Bummer the Kernel doesn’t treat the DE in any special way, giving it some preference over other apps.
I think Windows has gotten this right, no misbehaving program ever prevented me from opening a task manager and killing it, though I do remember how slow that sometimes was during the XP era.
Loosing keyboard/mouse input and video output on Linux/Wayland/KDE because of a misbehaving program is a tad unfortunate behavior from user perspective, as it leaves no room to recover the system, resulting in data loss.
Crashed Processes Viewer sadly doesn’t contain anything of relevance, only old reports of Spotify and ADB crashing.
@krake
I’ll try to install X11 and try to reproduce it there during next weekend (can’t risk breaking the system during the week when I’m working).
I’m afraid there is no way to drag a selection of picture from GIMP, at least I was not able to find any.
Thinking about what I wrote, I search the web for more frozen system recovery options on Linux, and found a SysRq shortcut that invokes OOM killer for cases when the freeze is caused by low available memory.
Invoking OOM killer by SysRq+F kills Firefox and the DE immediately recovers.
It would be nice if KDE was able to this automatically when the DE is effectively frozen because of the low memory situation, since most users will have no idea what’s going on (+SysRq is usually disabled by default) and will have to hard-reset anyway.
I left the system on for couple of hours last time and it never self-recovered, just remained frozen.
The real question though is why this copy-and-past operation causes OOM event in the first place.
Pasting the selection into Dolphin creates ~10 MiB file, which is a lot less than 32 GiB of RAM + 32 GiB of SWAP.
I’m starting to think this is some sort of bug in Firefox.
Yeah, I do think there’s something there.
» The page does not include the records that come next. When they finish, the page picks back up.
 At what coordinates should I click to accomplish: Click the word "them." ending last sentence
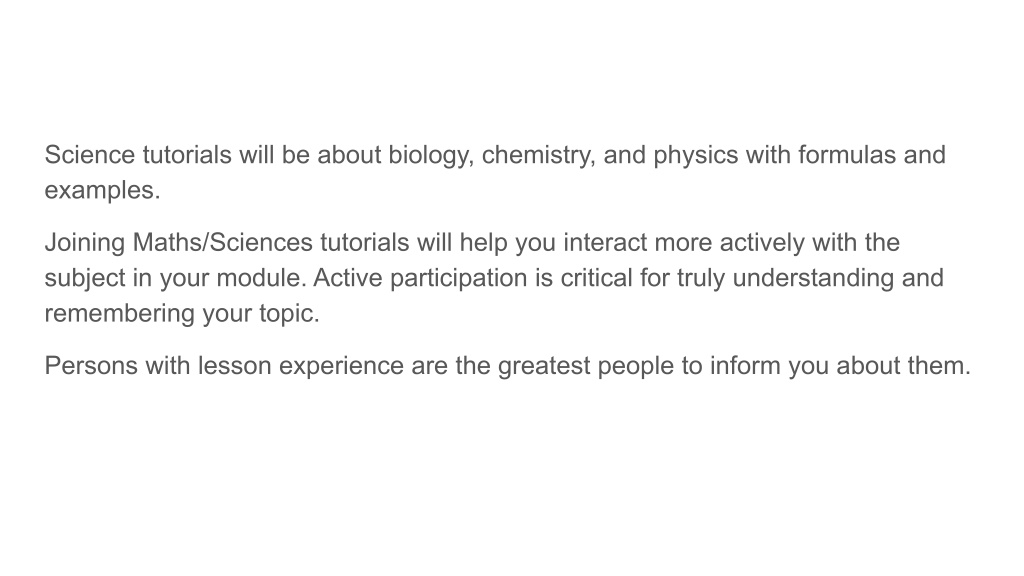pyautogui.click(x=938, y=366)
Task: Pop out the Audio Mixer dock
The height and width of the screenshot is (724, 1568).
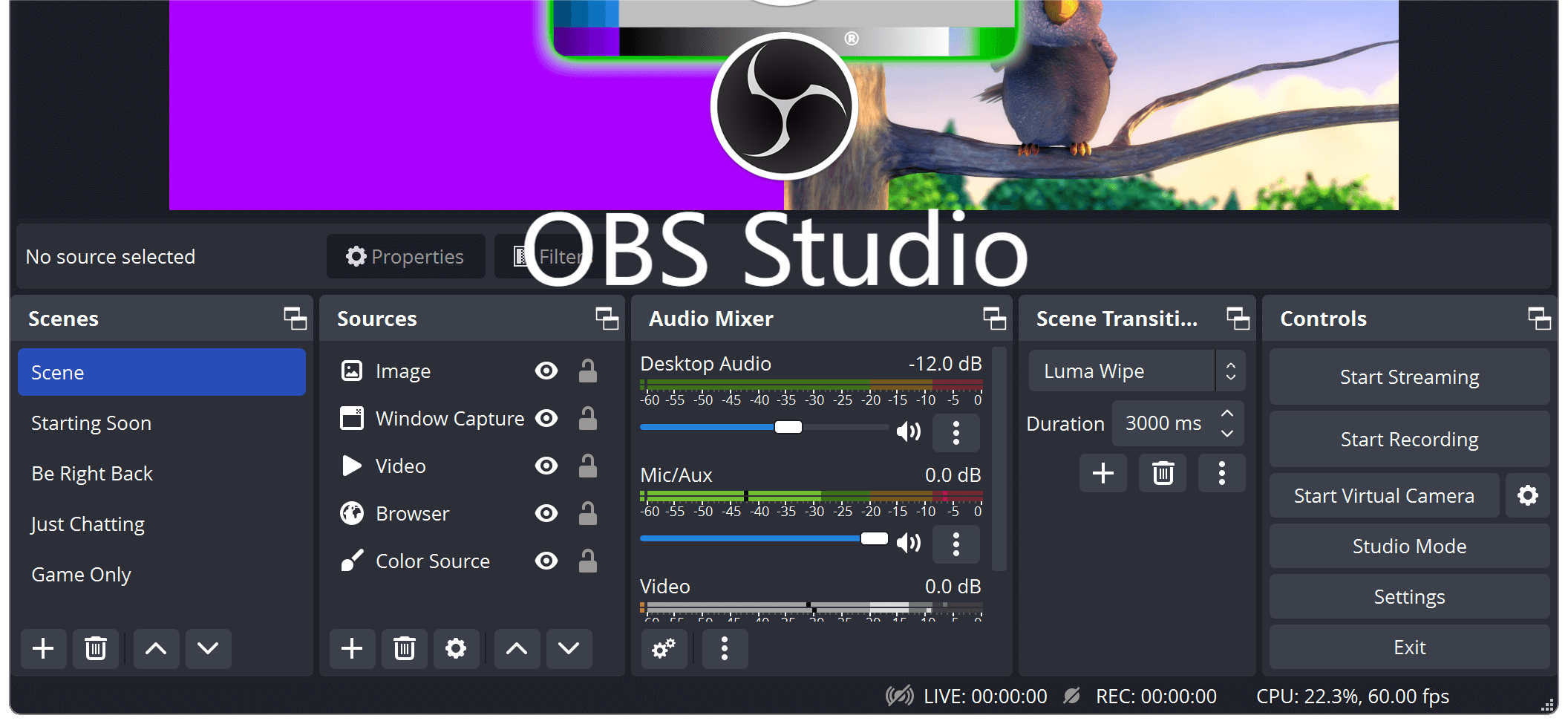Action: coord(994,319)
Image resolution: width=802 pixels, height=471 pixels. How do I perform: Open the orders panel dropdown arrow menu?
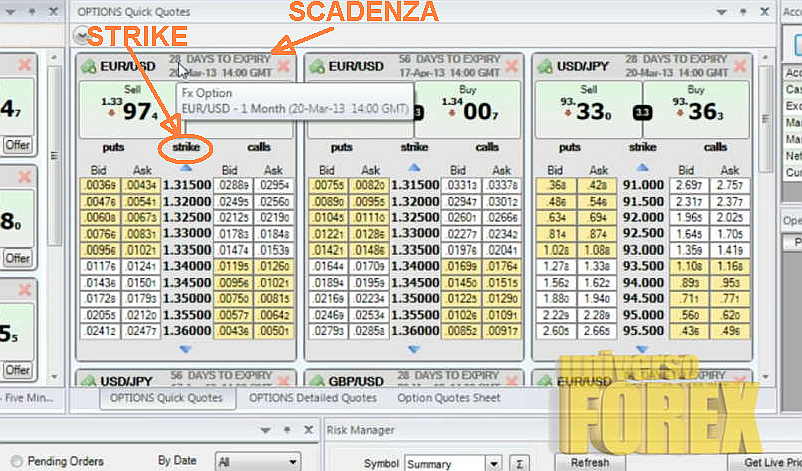(x=265, y=430)
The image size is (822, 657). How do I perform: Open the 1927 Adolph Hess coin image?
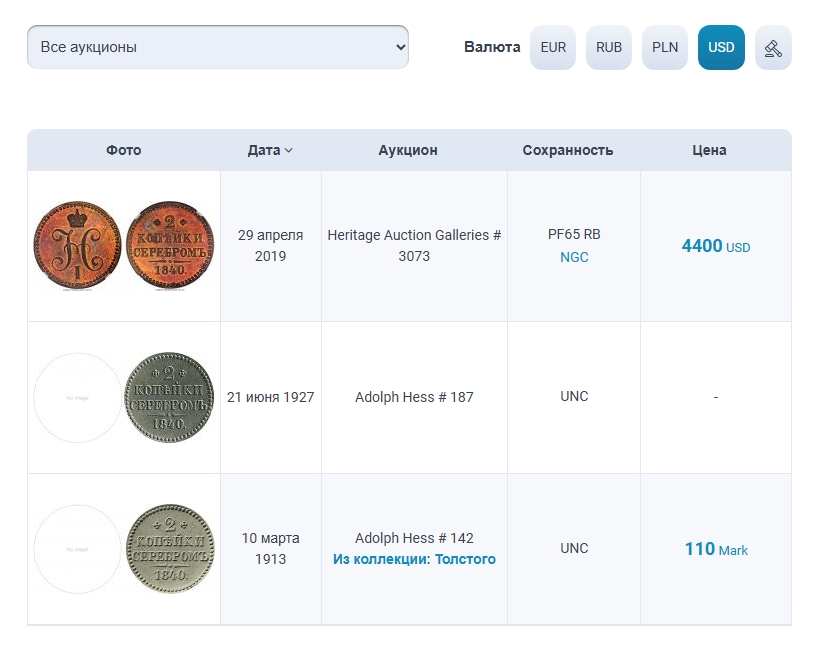(x=169, y=397)
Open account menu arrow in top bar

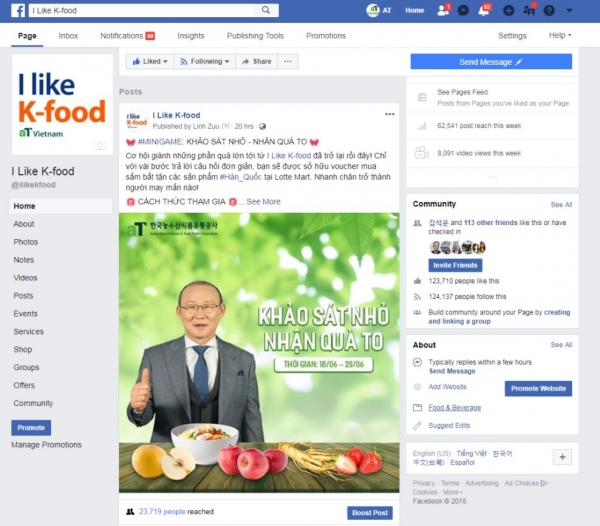pos(569,10)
For what it’s worth, I notice significantly more lag and CPU strain in Firefox than in Chromium-based browsers when dragging and dropping - even when just dragging a single ~4MB image file from Dolphin into the Proton Drive web app.
I wonder if we could find an additional “paste target” to test against.
Dolphin is great to check if it works in principle but since it only writes the pasted data into a file it is not quite the same as an application that actually consumes the data.
Firefoxm on the other hand, will likely try to interpret/decode the data to create a thumbnail.
Another thing to try would be
copy in GIMP
verify in KDE’s clipboard history that you have the content in there
close GIMP
verify the content is still in the history
Paste in Firefox
I.e. making the KDE clipboard the source instead of GIMP.
Absolutely!
I would even consider testing this with a different user account so your session never gets switched from Wayland to X11
Copying from KDE’s Clipboard History after the GIMP was closed and pasting into Firefox doesn’t result in a system freeze, the image appears in Firefox as expected.
We might be looking at a case in which a certain transfer format triggered the issue.
During clipboard or drag&drop operations the source will offer its content in any number of formats and the target picks one and then gets the data in that format.
So it could be that KDE’s clipboard manager picked something like “PNG” when it received the data from GIMP but Firefox would have picked some other choice when GIMP was still the “owner” of the clipboard.
Not sure if there are any tools or logs which would give us information on such details. Might need someone with a GIMP or Firefox built from source to look into.
I had a chance to test it on Xorg session, no problem there, pasting is immediate.
Testing the same system on a different hardware (Ultra 9 185H, 32GB memory, Intel iGPU), on Wayland session, results in a DE freeze for couple of seconds, but it recovers and the image gets pasted, unlike on the hardware from the first post, where the system never recovers.
I am wondering if we are seeing a sort of “compatibility bug”.
What if both GIMP and Firefox are running as X11 applications in your Wayland session and the communication is something like GIMP → XWayland → KWin_wayland → XWayland → Firefox?
Unfortunately I don’t really know how we could check for that.
I guess at this point it could be worthwhile to file a bug report with either of the two applications.